Of course the entrenched political class based in Sacramento would have you believe that state government always operates with integrity — even though currently three state Senators are on leave because of criminal conduct ranging from perjury to taking bribes and gun running—and makes efficient use of every taxpayer dollar. The problem, they say, is not the conduct of bureaucrats and politicians, it is that taxpayer advocate curmudgeons, like this writer, are constantly finding fault and exaggerating minor mistakes.
Okay, let’s take a closer look at government efficiency, honesty and accountability based on headline stories from just the last week or so. And while doing so, let’s try to keep in mind Napoleon’s words, “Never ascribe to malice that which is adequately explained by incompetence.”
Certainly the following scandal chronicled by Emily Bazar of the Center for Health Reporting can be ascribed to incompetence. Nearly 1 million Californians are stuck in a backlog of Medi-Cal applications. When enrollment began last October, after California expanded coverage under Obamacare, those who might be eligible were told to apply at the Covered California website, the state’s’ health insurance exchange.
As Bazar reports, the Covered California website, which cost $454 million and counting, couldn’t communicate with the county systems for months.
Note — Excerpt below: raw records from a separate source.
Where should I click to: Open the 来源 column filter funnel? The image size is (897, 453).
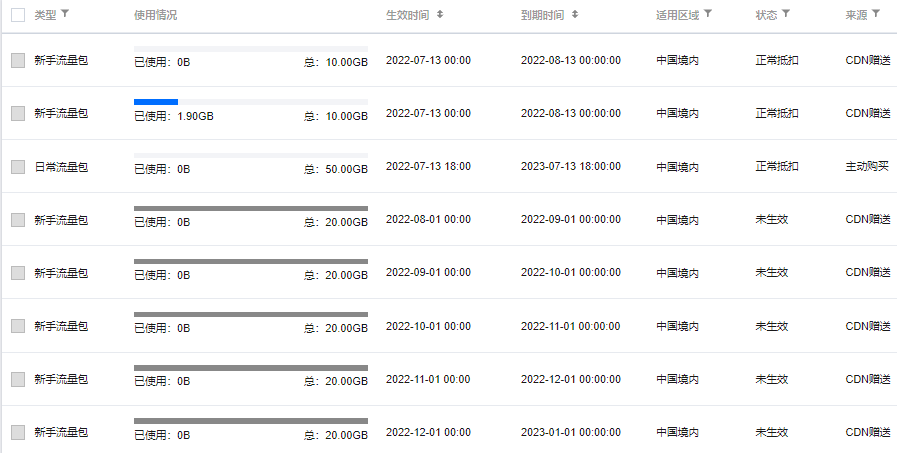[876, 15]
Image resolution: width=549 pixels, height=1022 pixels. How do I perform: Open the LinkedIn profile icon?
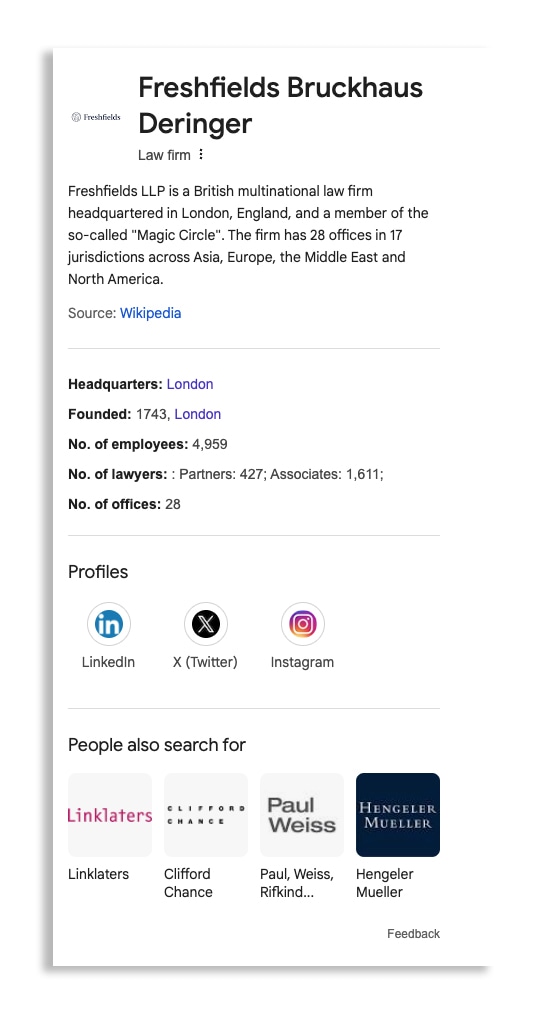coord(109,624)
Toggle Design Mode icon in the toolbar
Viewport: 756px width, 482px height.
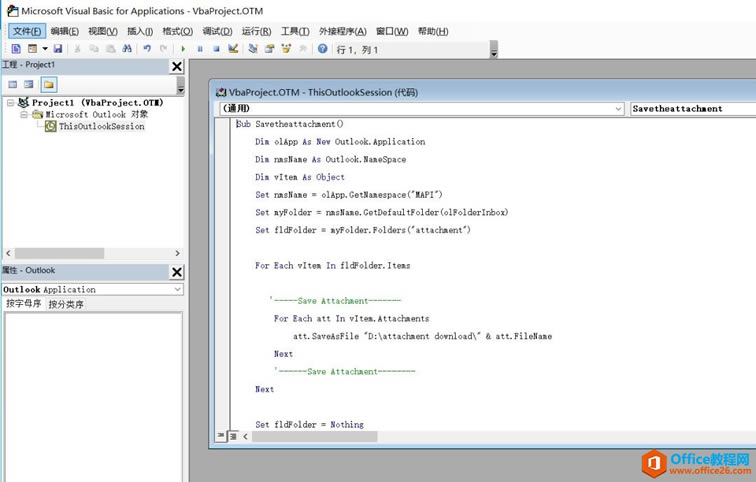pyautogui.click(x=233, y=48)
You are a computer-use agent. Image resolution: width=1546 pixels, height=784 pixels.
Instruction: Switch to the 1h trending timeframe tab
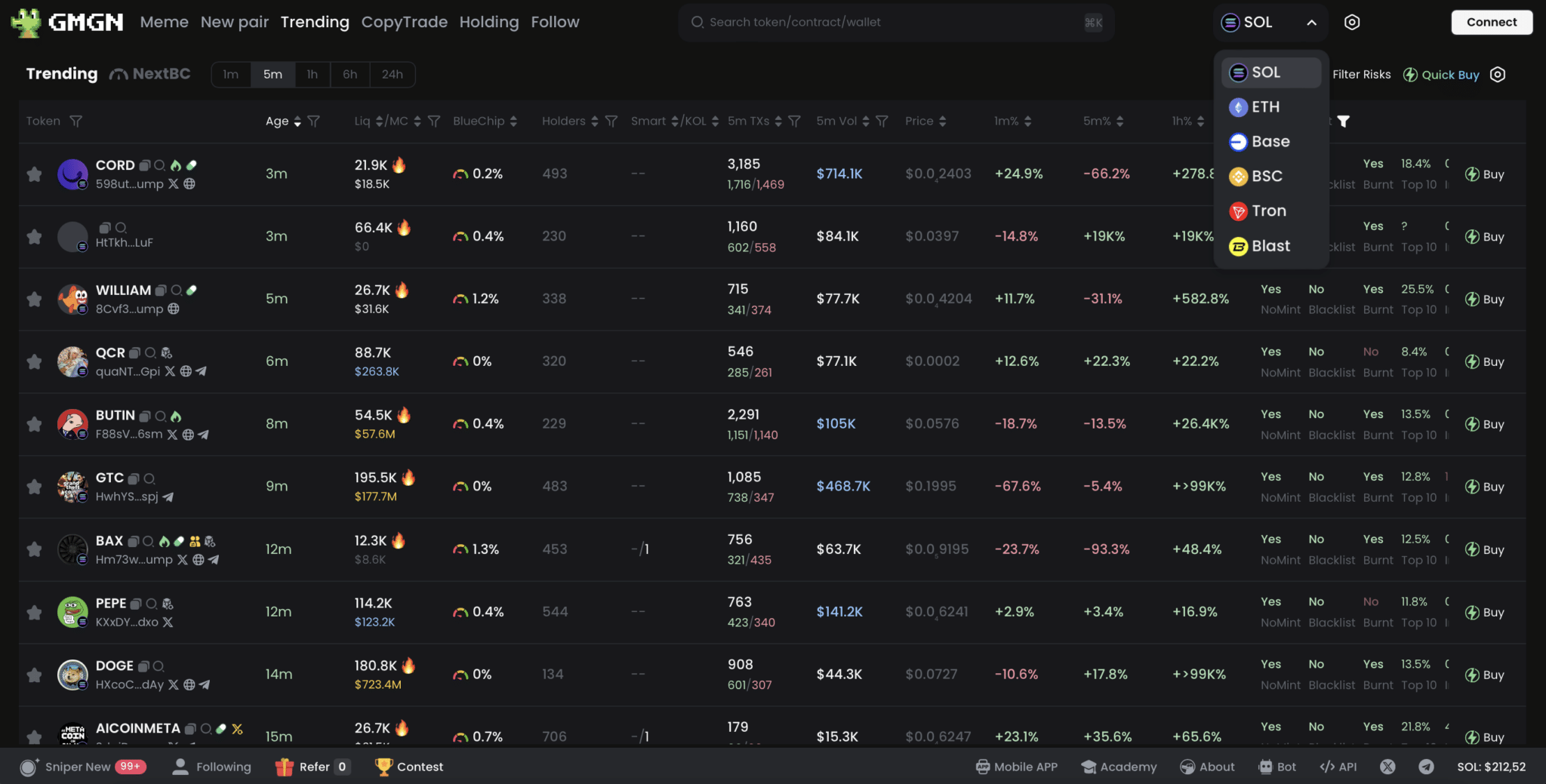pos(312,74)
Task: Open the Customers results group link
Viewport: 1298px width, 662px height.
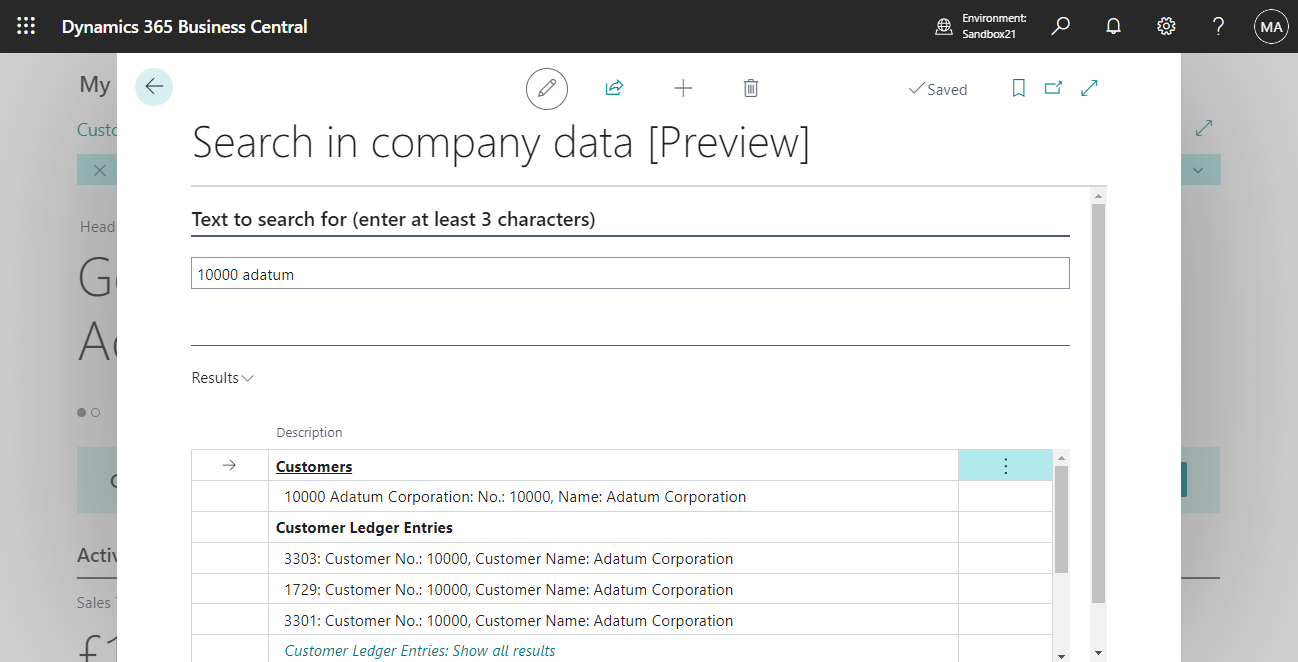Action: point(313,466)
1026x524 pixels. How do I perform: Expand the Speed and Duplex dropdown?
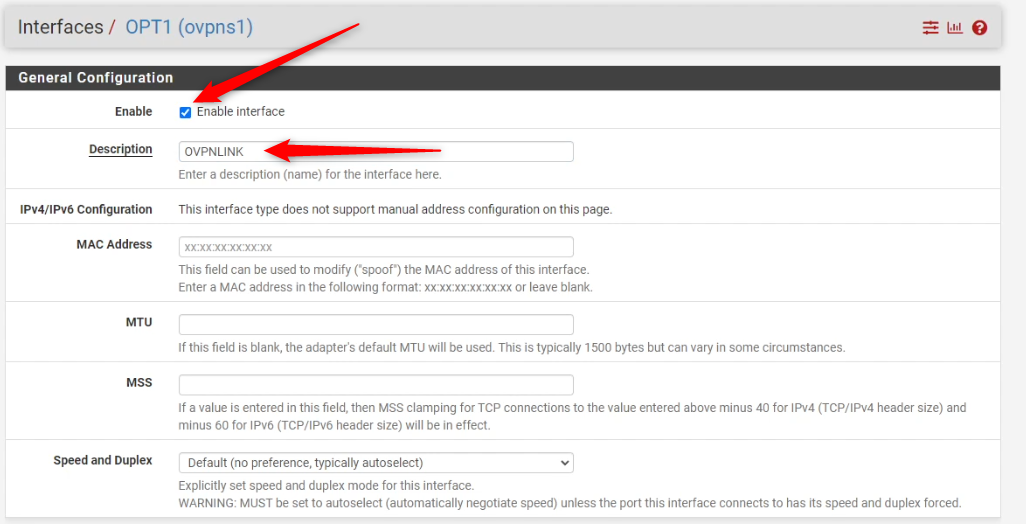click(375, 463)
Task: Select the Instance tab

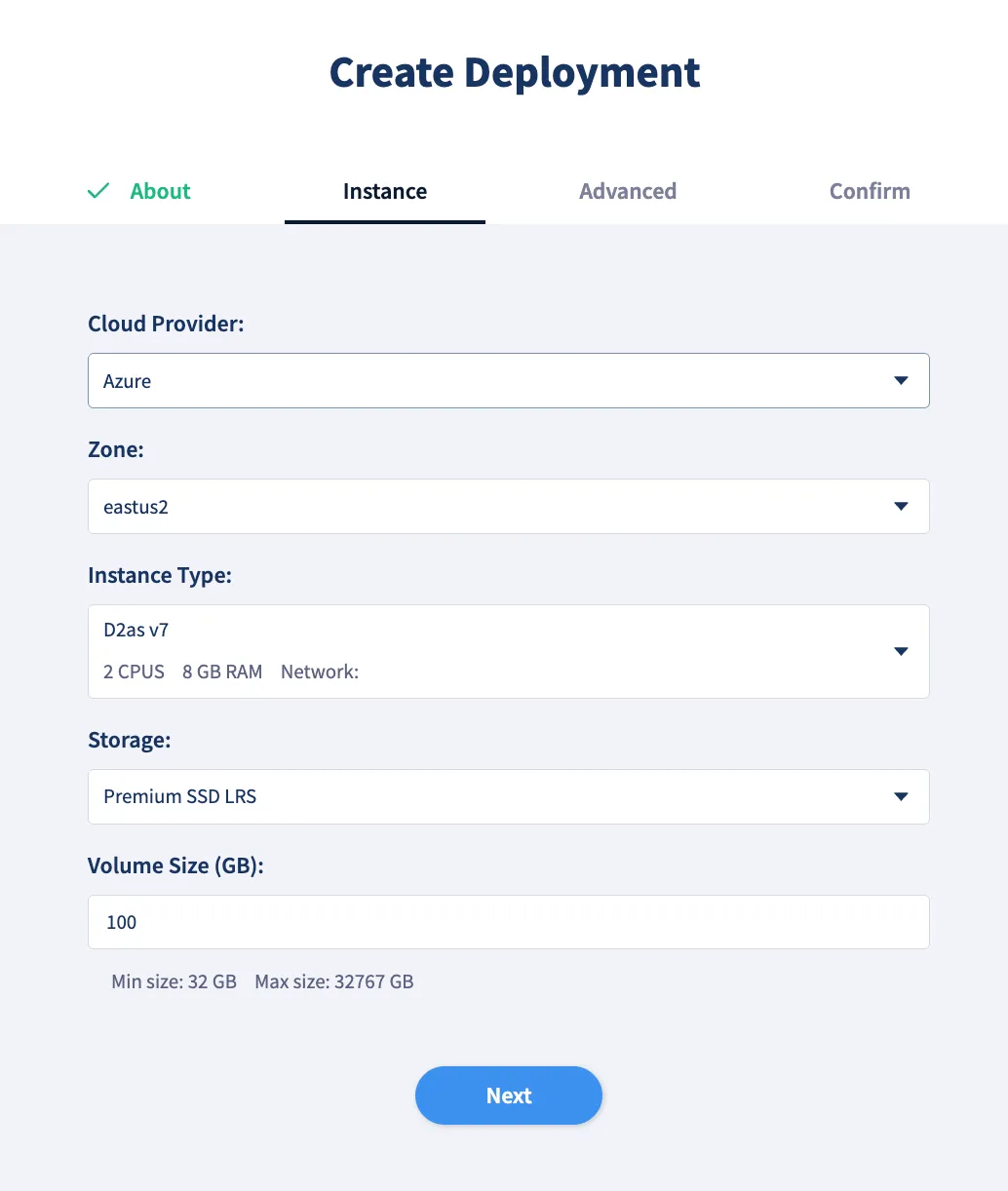Action: pos(385,191)
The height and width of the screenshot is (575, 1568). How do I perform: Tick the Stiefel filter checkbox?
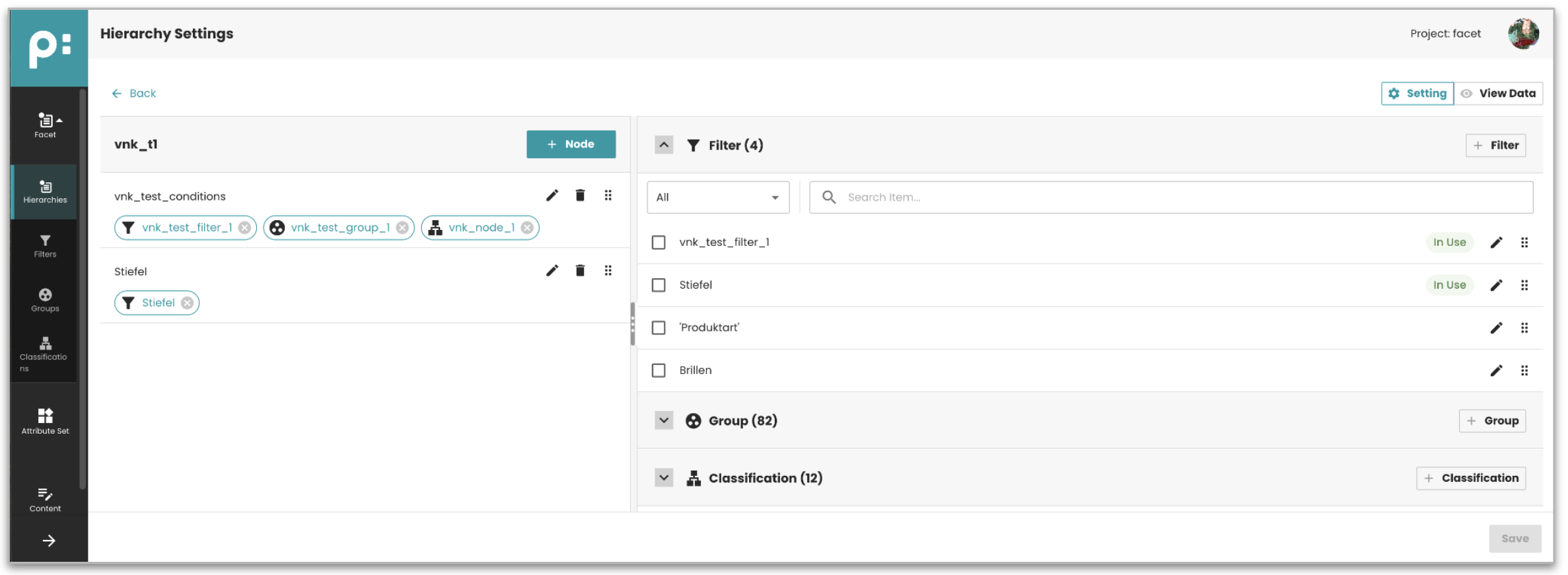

The website also had programming defects that caused applications to be wrongly denied and put on hold.
Is it too much to suggest that this treatment of low income Californians, some of whom are getting sick as they wait for coverage, is beginning to make Medi-Cal look like the Veterans Administration that is under fire for delaying care for critically ill vets?
But wait, as infomercials like to trumpet, there’s more!
Writing in the Sacramento Bee, describes featherbedding by the California Department of Transportation. The Legislative Analyst’s Office (LAO) concludes, that the governor’s proposed budget “would result in the program being overstaffed by about 3,500 full-time equivalents beginning in 2014-15 at a cost of more than $500 million.” To address the surplus worker problem, lawmakers approved a minuscule 195-position cut and then “added back in almost exactly that number of positions to develop a $1 billion ‘shelf’ of projects to be built if and when there’s money to build them.” Bottom line for taxpayers, no change in the status quo.
Perhaps this is where Napoleon’s words quoted above should be reexamined in light of what Einstein is said to have added, “but don’t rule out malice.”
But wait, there is still more.
An investigation by the Sacramento Bee reveals that California state departments have been padding their budgets by taking money for unfilled employee positions. While the law requires that the agencies lose the money if a position goes vacant for more than six months, officials have been able to game the system by transferring employees in and out before the deadline, thus avoiding a cut to their budget. While lawmakers Just learning of this scam are publicly promising quick action to curtail a practice that is costing taxpayers millions of dollars annually, few are holding their breath in anticipation of a prompt resolution.
These examples of waste, fraud and abuse of taxpayer dollars come from recent headlines, and it would not be imprudent to suspect they are just the tip of the iceberg. Is it any wonder that Californians don’t trust state government?